We can create a subquery to determine the visitHome events:

(SELECT sessionId as sessionId1,
timestamp as timestamp1
FROM [events.log]
WHERE name = "visitHome") AS step1

And similarly the other install events:

(SELECT sessionId as sessionId2,
timestamp as timestamp2
FROM [events.log]
WHERE name = "install") AS step2

And finally the other signIn events:

(SELECT sessionId as sessionId3,
timestamp as timestamp3
FROM [events.log]
WHERE name = "siginIn") AS step3

Then we want to left-join that with the install event:

(SELECT sessionId1,
timestamp1,
timestamp2
FROM step1
LEFT JOIN step2
ON sessionId1 = sessionId2 AND timestamp1 < timestamp2

However, BigQuery does not currently allow for inequalities in LEFT JOIN ON clauses.

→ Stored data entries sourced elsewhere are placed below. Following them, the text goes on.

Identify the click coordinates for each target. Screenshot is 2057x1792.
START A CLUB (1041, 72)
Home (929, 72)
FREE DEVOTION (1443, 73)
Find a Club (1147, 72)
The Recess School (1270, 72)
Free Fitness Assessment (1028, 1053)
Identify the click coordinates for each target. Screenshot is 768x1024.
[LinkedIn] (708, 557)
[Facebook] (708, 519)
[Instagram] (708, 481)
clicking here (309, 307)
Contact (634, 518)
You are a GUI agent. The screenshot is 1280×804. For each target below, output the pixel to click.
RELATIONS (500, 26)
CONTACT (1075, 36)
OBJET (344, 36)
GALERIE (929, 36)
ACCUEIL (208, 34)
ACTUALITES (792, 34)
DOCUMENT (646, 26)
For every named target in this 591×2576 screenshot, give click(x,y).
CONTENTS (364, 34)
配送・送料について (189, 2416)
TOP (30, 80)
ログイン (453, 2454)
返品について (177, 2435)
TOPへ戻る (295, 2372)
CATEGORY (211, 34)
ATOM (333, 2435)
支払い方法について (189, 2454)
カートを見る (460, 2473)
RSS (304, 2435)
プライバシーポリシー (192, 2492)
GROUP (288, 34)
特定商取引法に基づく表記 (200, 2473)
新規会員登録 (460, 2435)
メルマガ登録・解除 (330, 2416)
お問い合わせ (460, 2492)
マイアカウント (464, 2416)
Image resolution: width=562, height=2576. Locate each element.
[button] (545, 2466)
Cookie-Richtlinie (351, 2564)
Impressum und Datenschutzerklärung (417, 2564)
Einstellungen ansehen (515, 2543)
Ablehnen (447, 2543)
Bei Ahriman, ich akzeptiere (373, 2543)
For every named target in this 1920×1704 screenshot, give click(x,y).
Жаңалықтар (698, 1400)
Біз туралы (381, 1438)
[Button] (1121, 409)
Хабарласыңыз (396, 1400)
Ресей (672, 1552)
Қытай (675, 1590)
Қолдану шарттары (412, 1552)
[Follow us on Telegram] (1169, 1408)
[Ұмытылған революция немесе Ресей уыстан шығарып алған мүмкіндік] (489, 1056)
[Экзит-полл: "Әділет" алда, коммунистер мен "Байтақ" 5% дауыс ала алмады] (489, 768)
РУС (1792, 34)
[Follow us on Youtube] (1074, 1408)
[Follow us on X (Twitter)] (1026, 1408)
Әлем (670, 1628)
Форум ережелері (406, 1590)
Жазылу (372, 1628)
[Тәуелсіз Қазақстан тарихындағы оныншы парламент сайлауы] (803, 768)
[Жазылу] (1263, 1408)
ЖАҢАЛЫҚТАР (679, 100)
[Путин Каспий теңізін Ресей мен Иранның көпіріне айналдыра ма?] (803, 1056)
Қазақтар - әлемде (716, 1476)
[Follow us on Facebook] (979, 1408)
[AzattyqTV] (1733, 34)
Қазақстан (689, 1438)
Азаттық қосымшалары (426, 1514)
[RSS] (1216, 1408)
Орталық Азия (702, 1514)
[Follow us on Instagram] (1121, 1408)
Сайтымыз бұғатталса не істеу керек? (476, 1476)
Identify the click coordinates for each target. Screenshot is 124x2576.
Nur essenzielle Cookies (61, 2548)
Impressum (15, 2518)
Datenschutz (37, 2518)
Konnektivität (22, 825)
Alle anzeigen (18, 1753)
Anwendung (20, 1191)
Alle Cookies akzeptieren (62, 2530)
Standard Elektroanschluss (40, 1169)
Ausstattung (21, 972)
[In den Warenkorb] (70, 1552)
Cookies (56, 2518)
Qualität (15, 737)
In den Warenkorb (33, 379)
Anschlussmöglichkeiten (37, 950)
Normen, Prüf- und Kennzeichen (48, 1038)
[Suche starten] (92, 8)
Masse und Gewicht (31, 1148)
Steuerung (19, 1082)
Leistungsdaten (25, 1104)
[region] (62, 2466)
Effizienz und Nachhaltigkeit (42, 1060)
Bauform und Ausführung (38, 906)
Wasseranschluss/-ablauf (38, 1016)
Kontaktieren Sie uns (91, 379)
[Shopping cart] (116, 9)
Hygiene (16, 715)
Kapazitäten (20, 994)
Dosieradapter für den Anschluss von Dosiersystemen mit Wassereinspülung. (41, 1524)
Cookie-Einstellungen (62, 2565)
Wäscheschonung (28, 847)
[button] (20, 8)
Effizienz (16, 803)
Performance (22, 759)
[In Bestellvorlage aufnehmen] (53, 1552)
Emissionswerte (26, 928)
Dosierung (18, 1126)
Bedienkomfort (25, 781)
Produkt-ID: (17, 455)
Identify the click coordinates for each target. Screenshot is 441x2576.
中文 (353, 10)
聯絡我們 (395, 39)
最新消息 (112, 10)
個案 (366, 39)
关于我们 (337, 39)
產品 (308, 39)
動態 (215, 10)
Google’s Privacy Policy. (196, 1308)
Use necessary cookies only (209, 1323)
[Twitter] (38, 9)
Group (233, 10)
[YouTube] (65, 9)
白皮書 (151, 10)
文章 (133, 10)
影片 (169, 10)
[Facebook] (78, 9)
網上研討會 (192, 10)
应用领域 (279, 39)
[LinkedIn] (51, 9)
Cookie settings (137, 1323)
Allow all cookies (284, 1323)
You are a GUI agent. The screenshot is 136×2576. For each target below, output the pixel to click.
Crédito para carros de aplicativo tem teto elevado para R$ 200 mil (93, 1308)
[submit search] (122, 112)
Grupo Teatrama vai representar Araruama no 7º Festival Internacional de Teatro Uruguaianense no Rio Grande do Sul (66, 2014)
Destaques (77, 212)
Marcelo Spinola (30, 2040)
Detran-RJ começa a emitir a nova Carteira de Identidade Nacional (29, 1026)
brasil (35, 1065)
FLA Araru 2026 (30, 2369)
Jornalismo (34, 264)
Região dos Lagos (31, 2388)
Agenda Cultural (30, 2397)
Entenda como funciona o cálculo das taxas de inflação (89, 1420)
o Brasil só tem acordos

We can use IF expressions instead:

(SELECT sessionId1,
timestamp1,
IF(timestamp1 < timestamp2, timestamp2, NULL) as timestamp2
FROM
(SELECT sessionId1,
timestamp1,
timestamp2
FROM step1
LEFT JOIN step2
ON sessionId1 = sessionId2)
) AS steps1_2

Now do the same for the signedIn event:

(SELECT sessionId1 as sessionId,
timestamp1 as visitHomeTimestamp,
timestamp2 as installTimestamp,
IF(timestamp2 < timestamp3, timestamp3, NULL) as signInTimestamp
FROM
(SELECT sessionId2,
timestamp2,
timestamp3
FROM steps1_2
LEFT JOIN step3
ON sessionId1 = sessionId3)
) AS steps1_2_3

Obtaining the subquery we desire!

Note: for large tables, you’ll want to use LEFT JOIN EACH and GROUP BY EACH to use BigQuery’s more scalable (but more resource-intensive) algorithms. Also note that it is possible that other events are interleaved between the events we are querying for, which is not an issue for us but it something to be aware of when using this technique.

Funnel queries are complex (imagine a 10-step funnel), and writing them by hand is cumbersome. To make this easy, we added functionality to the Streak BigQuery Developer Tools Chrome extension (which is open source). Using the extension, you go to the BigQuery Web UI and write something like:

funnel
table [events.log]
timestampColumn timestamp
joinColumn sessionId
nameColumn event
steps visitHome,install,signIn

Then press the Expand Templates button to generate your funnel. You can graph the results using the extension as well. We hope you find this useful.